How will history remember the chaos at the Capitol?

National

GRAND RAPIDS, Mich. (WOOD) — One of the images from Wednesday’s siege on the U.S. Capitol, a rioter standing on the base of President Gerald Ford’s statute in the Capitol with a MAGA hat placed on the statue’s head and a Trump flag shoved in the crook of the statues’ arm, may have seemed a bit ironic to some.

“He resisted the more extreme elements of the politics of his day… and I think he sought to transcend them as president,” said Grand Valley State University History Professor Paul Murphy of the 38th President of the United States.

Ford came to power during one of the country’s greatest constitutional crisis.
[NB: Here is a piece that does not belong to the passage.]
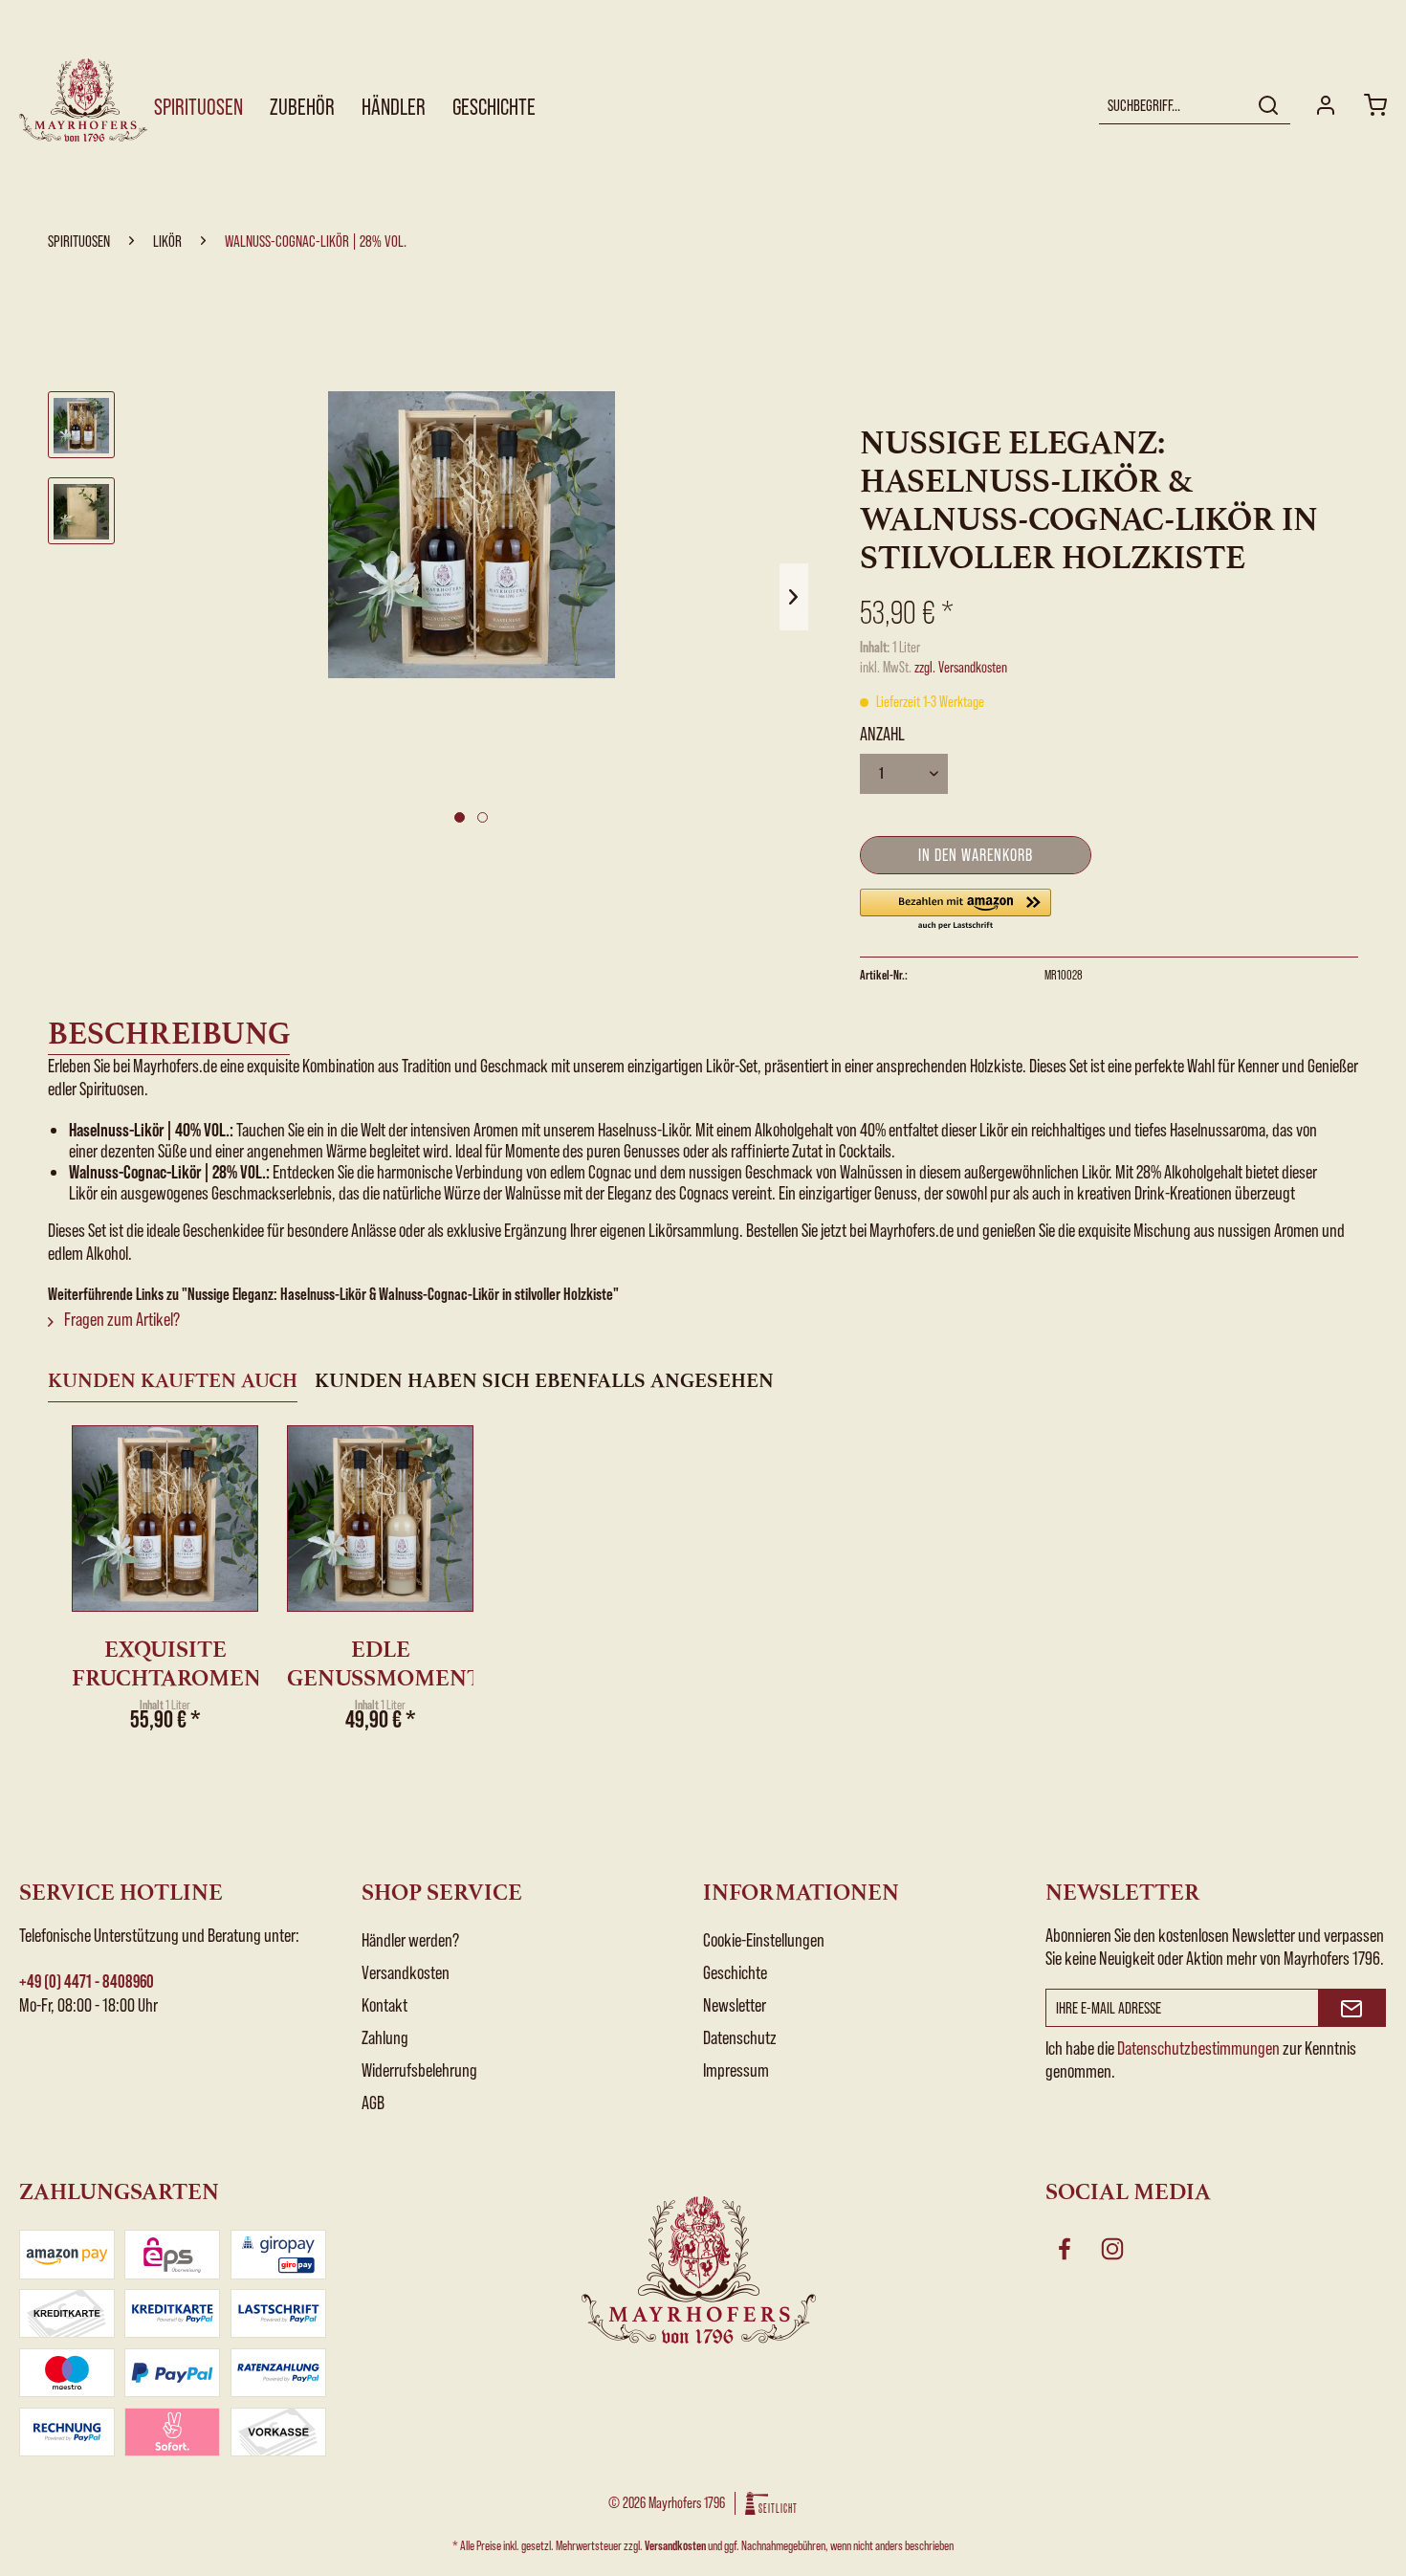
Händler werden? (410, 1939)
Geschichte (735, 1972)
Watergate made Nixon’s impeachment certain. He resigned on Aug. 9, 1974.

It took decades, but Ford’s effort to bring the country together in the wake of the resignation would give the Grand Rapids native a special place in history.

“He represents a kind of model that today, conservatives and Republicans and people that might look to President Trump for leadership. They might consider someone like him and the values he represented,” Murphy said.

And once again, we are asking how history will remember a moment in American history.

“I think a lot of that depends on what happens going forward,” Murphy said.

An example is whether the president remains in power until inauguration day.

“The idea of the 25th Amendment action would surely be unprecedented,” Murphy said. “And it seems to be a very difficult thing to have happen.”

Murphy says the broad definition of sedition could make it difficult to apply it to the president’s actions in a court of law.

“It’s a question that’s likely to play out in the court of public opinion, and unlikely to play out in the courtroom,” Murphy said.

And with just a few weeks ago in the Trump Presidency, Murphy says impeachment is also unlikely at this point in the game.

Murphy says it’s not just how Trump’s presidency will be viewed, but his impact on conservatives and the Republican Party.

Will Trump’s ability to use cultural grievance and mistrust of the federal government to motivate supporters to be part of the conservative movement’s future?

“The Republican Party can say ‘enough.’ Stepping back, saying ‘this has gone too far.’ We want to support the institution of the federal government. Or not,” Murphy said.

But perhaps the biggest question for history to decide, will the events of Jan. 6, 2021, divide us more or bring us together?

“One way or the other, it will be an important chapter,” Murphy said. “And I think it will be several chapters in the history books.”